━━━ DATA LISTING ━━━
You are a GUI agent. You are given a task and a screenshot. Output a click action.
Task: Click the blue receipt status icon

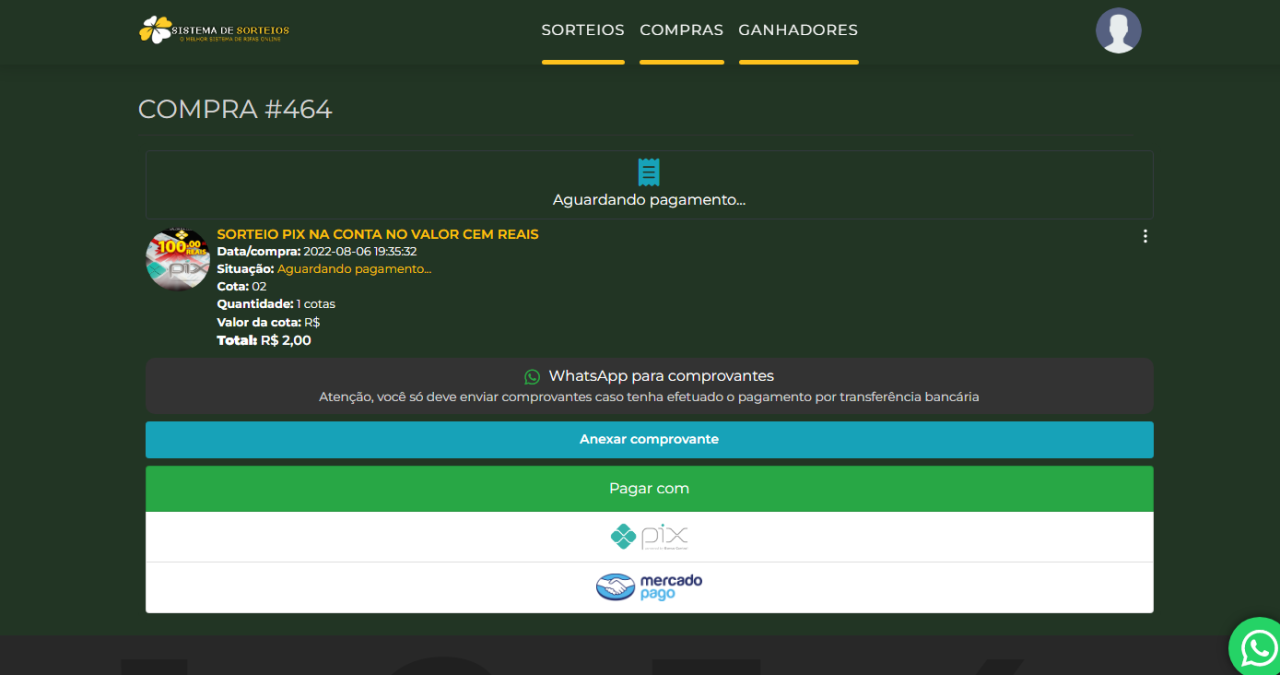tap(649, 172)
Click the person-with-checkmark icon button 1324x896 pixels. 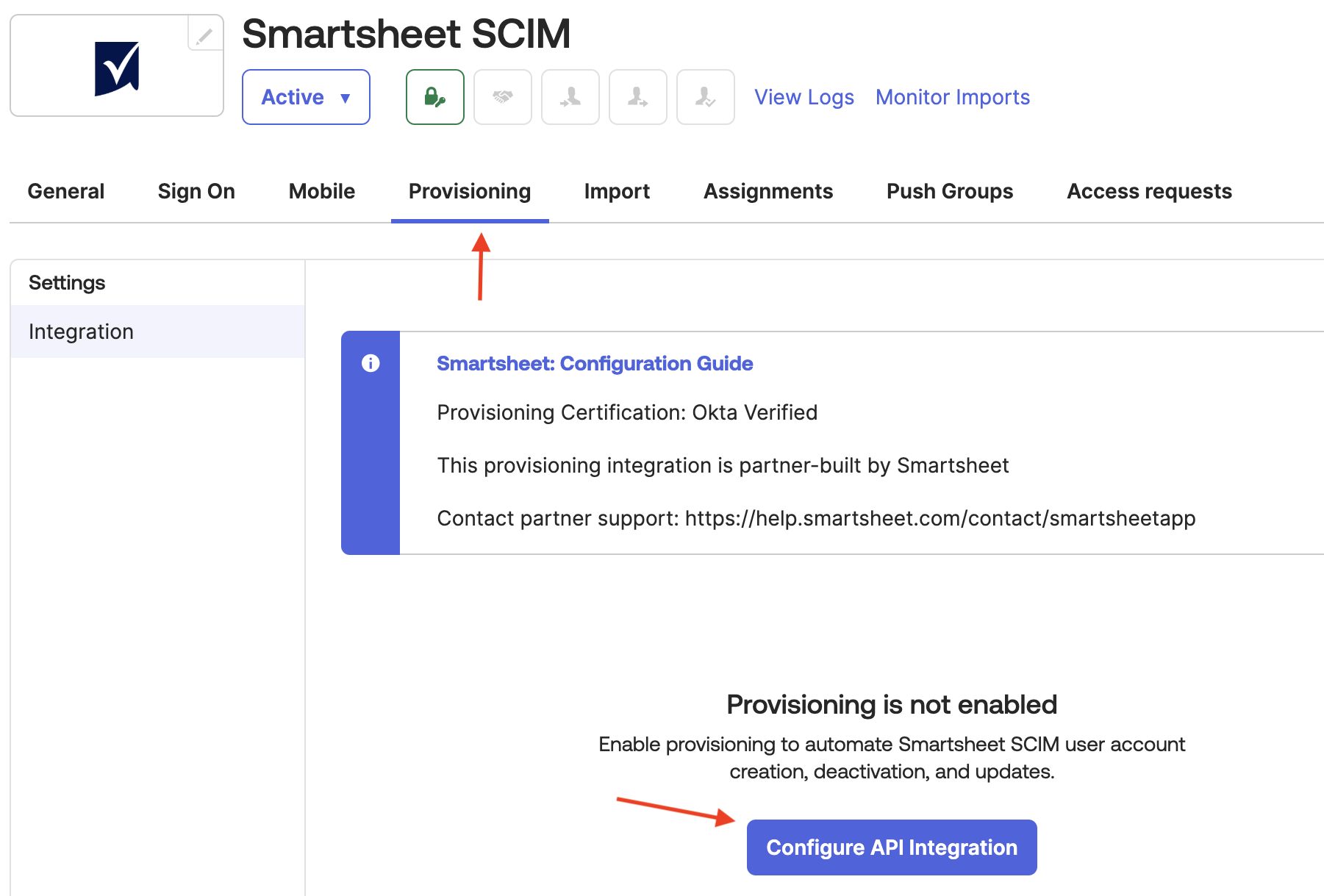705,97
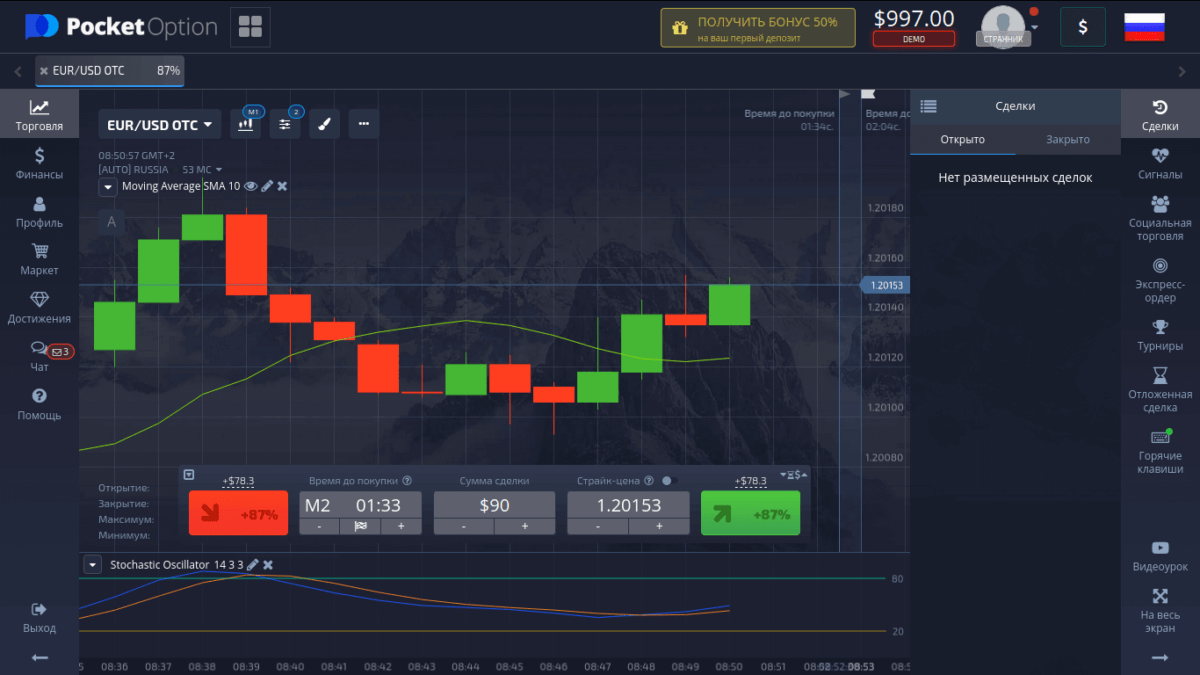Hide the Moving Average SMA 10 indicator

(251, 186)
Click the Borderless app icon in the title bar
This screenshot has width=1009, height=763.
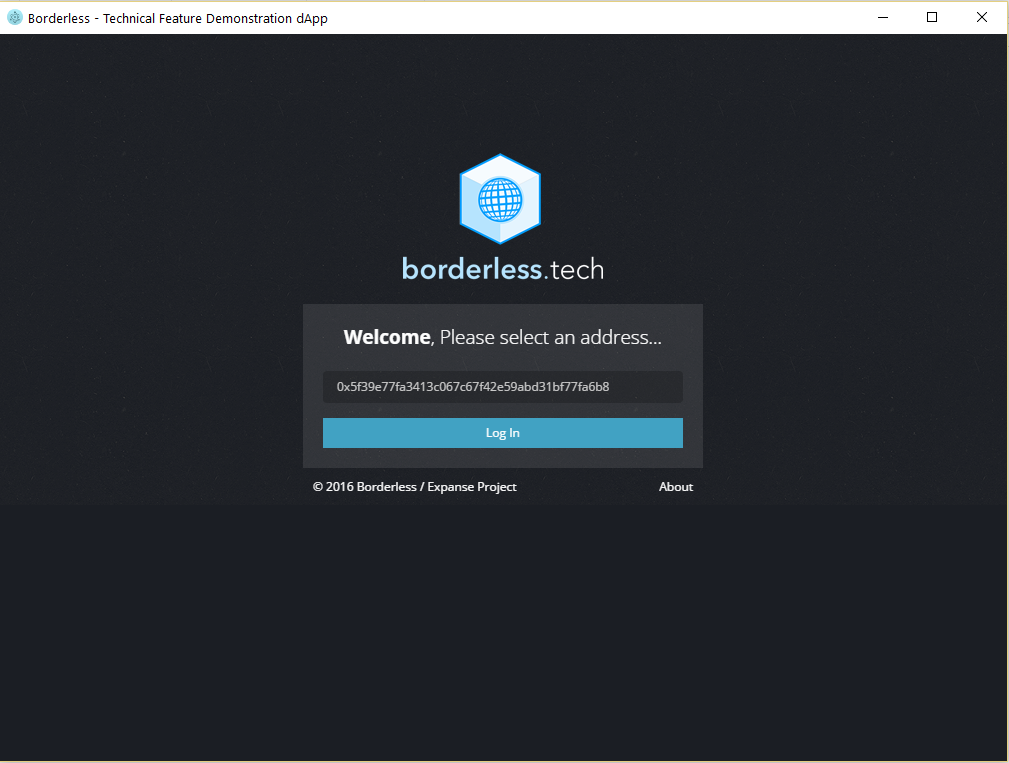14,17
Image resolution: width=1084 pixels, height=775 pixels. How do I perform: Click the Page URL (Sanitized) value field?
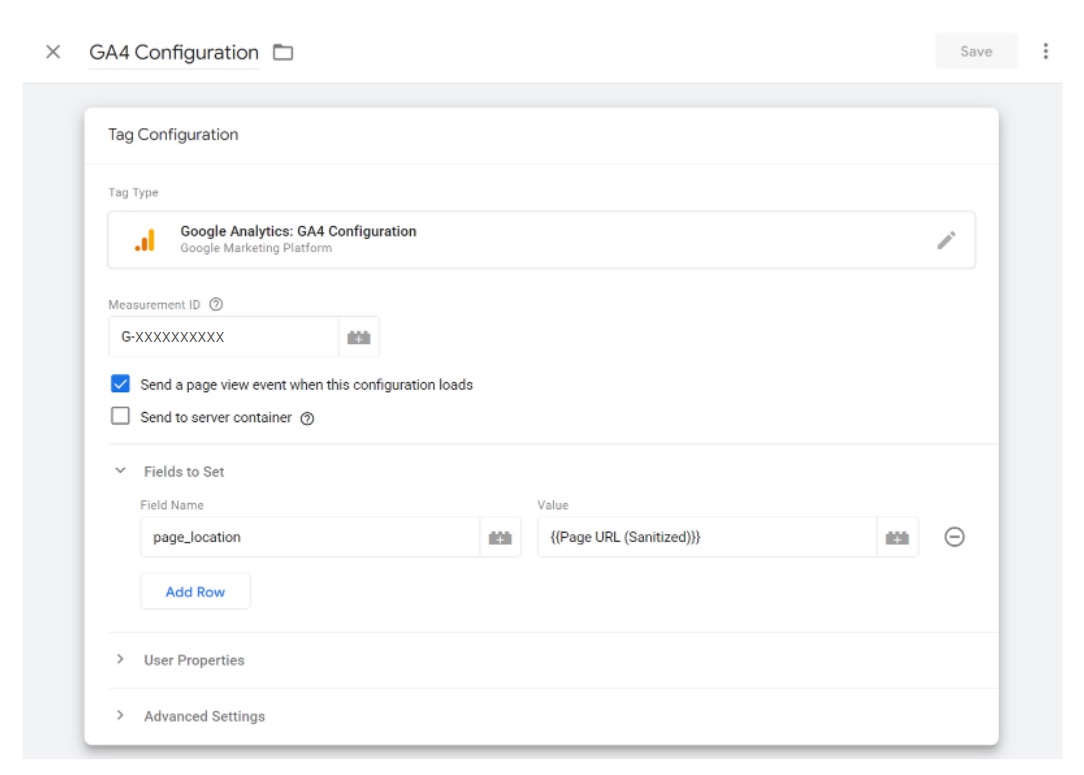pos(706,537)
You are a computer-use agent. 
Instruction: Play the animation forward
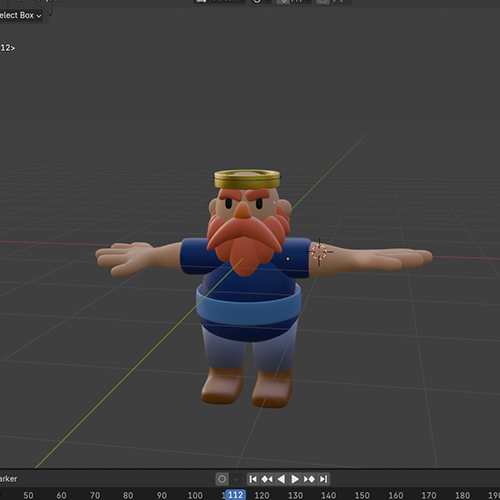tap(295, 479)
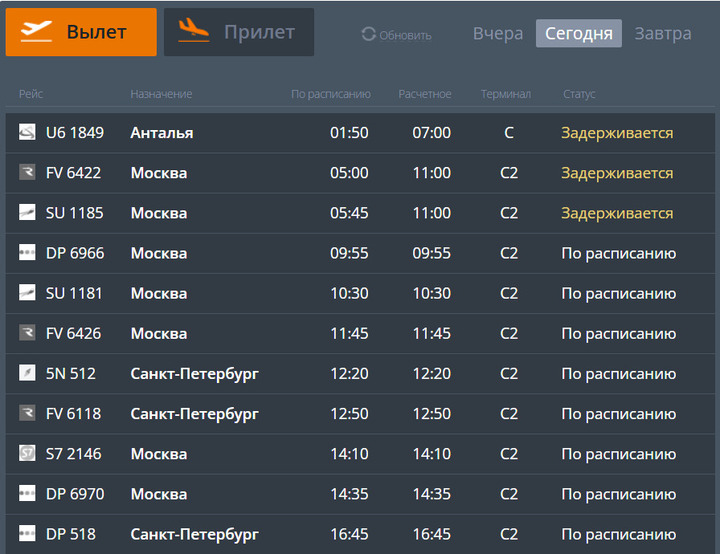720x554 pixels.
Task: Click the По расписанию column header
Action: (331, 94)
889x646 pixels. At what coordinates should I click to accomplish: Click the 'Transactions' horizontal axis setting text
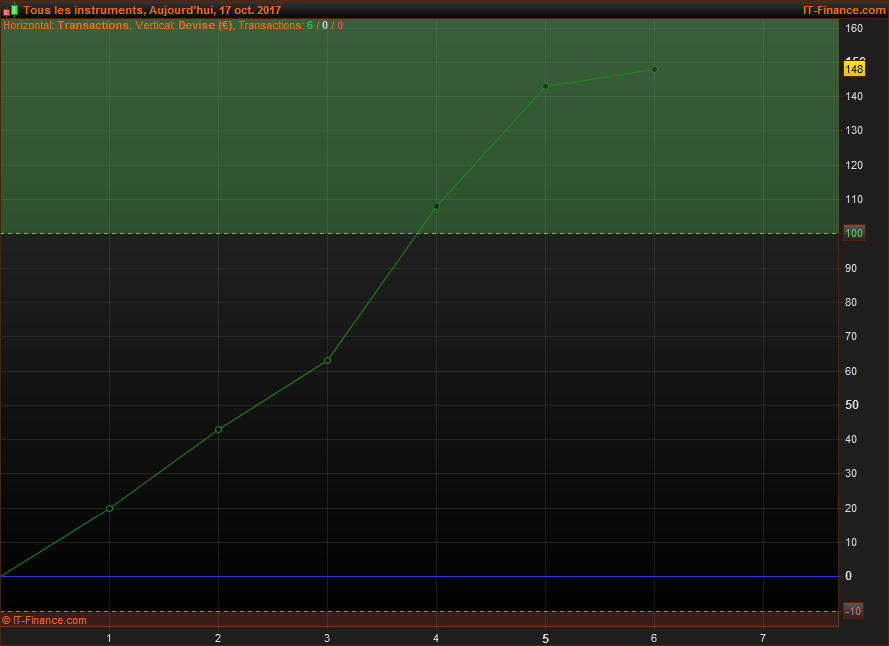pos(93,25)
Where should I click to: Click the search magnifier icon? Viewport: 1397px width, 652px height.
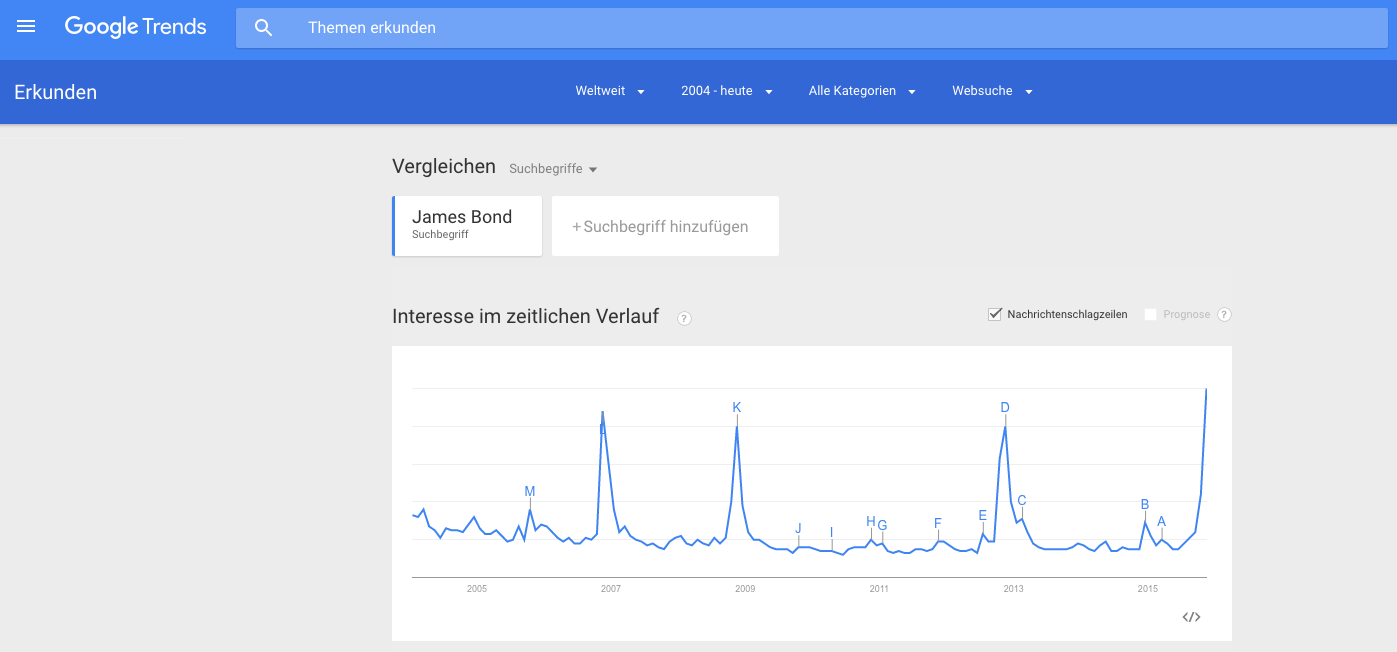click(x=264, y=28)
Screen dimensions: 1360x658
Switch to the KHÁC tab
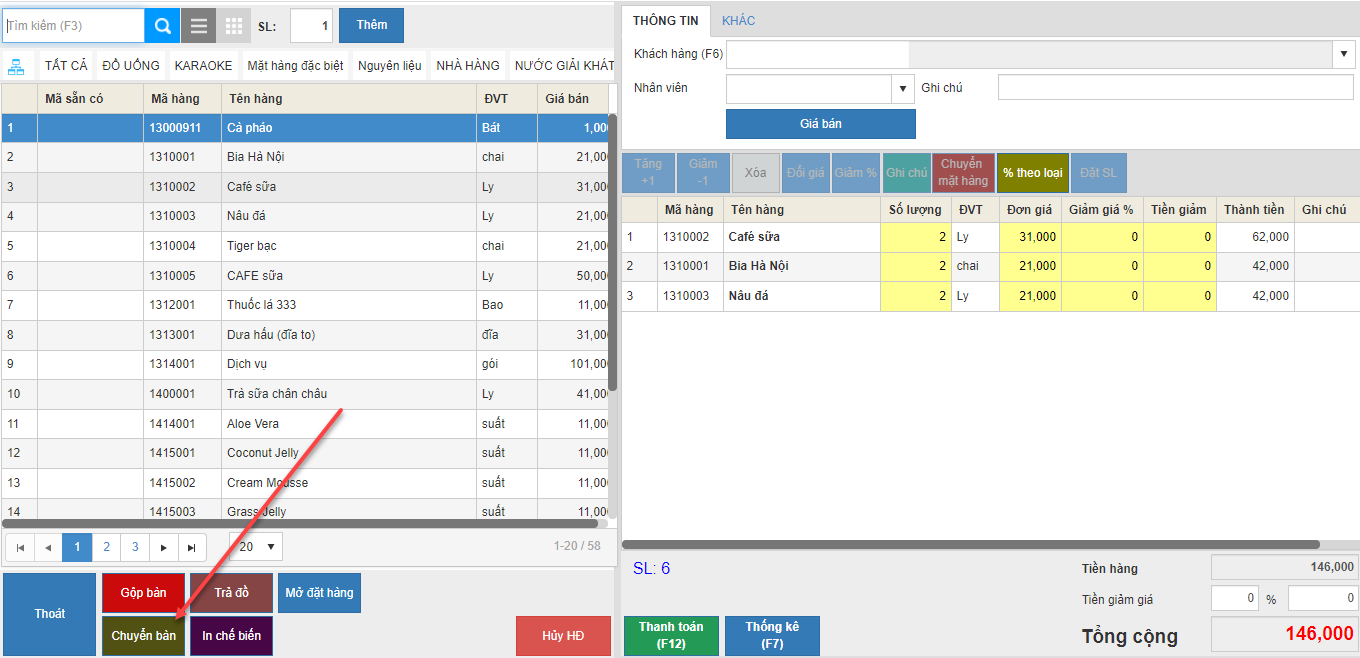(x=739, y=21)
━━━
■ **WHAT IS NEEDED**:
Your answer must be the lines from the one containing "Where should I" through the final line of the entries, duplicated exactly, with both ends kept and all pictures left out.

■ **ANSWER BOX**:
Where should I click to: Click the search magnifier icon? Viewport: 1397px width, 652px height.
click(x=264, y=28)
Screen dimensions: 1360x658
Switch to the KHÁC tab
(x=739, y=21)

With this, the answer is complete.